■ Set tasks
(1) According to the passage on the Wheel saloon, in what year did the FBI raid take place?
(2) Retype the section of the passage on the Wheel saloon that opens with the words "There was that" and closes with "the opposite door.".

■ Selected text
Before the saloon's blessedly dim lights go out for good, however - before its superb shuffleboard and jukebox and pool tables are removed, and the dollar bills stapled to the ceiling plucked down and donated to the Redwood Empire Food Bank - there's still time to assess its complicated legacy.

It's true that the Wheel, just north of Liberty Bail Bonds on Mendocino Avenue, has a colorful and sometimes checkered past as a biker bar - and that it has often been a first stop for patrons freshly sprung from Sonoma County's nearby Main Adult Detention Facility. (For years, customers who showed their release papers from the county lockup got a free drink, although the Mandolis put an end to that tradition.)

There was that FBI raid in 2017, when authorities arrested a half-dozen Hells Angels for charges that included racketeering and conspiracy involving murder, assault, robbery, extortion and witness tampering.

And there remain those dark smudges on the flooring where, years before, a biker named Billy rode his Harley through the doorway on the west side of the Wheel, executed a burnout, then gunned it through the bar to the opposite door.

Further burnishing Billy's legend, according to numerous witnesses, was the fact that he performed this feat while transporting a female passenger who was, for that brief journey, unclothed.

While acknowledging the bar's rowdy past, the Mandolis and other friends of the Wheel choose not dwell on or overly emphasize it.

Sure, there are still some bikers at the Wheel, particularly in its final weeks and days, but they are longer in the tooth and shorter in number than a quarter century ago, Mark Mandoli noted.

■ Information shown
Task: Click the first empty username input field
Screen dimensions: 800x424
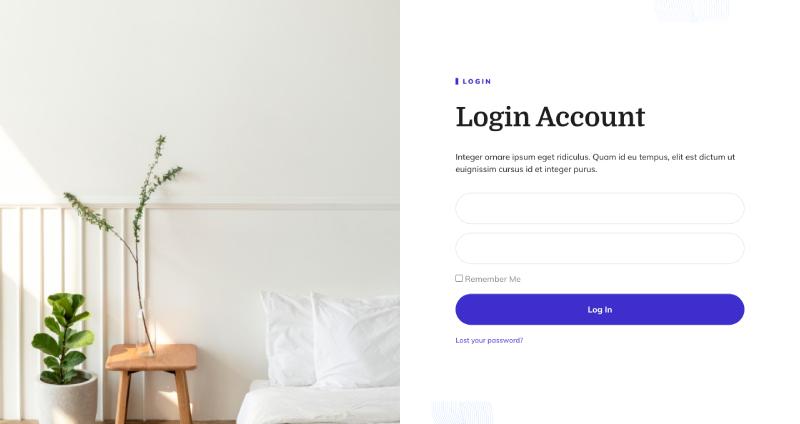Action: coord(599,208)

■ Task-by-task answers
(1) 2017

(2)
There was that FBI raid in 2017, when authorities arrested a half-dozen Hells Angels for charges that included racketeering and conspiracy involving murder, assault, robbery, extortion and witness tampering.

And there remain those dark smudges on the flooring where, years before, a biker named Billy rode his Harley through the doorway on the west side of the Wheel, executed a burnout, then gunned it through the bar to the opposite door.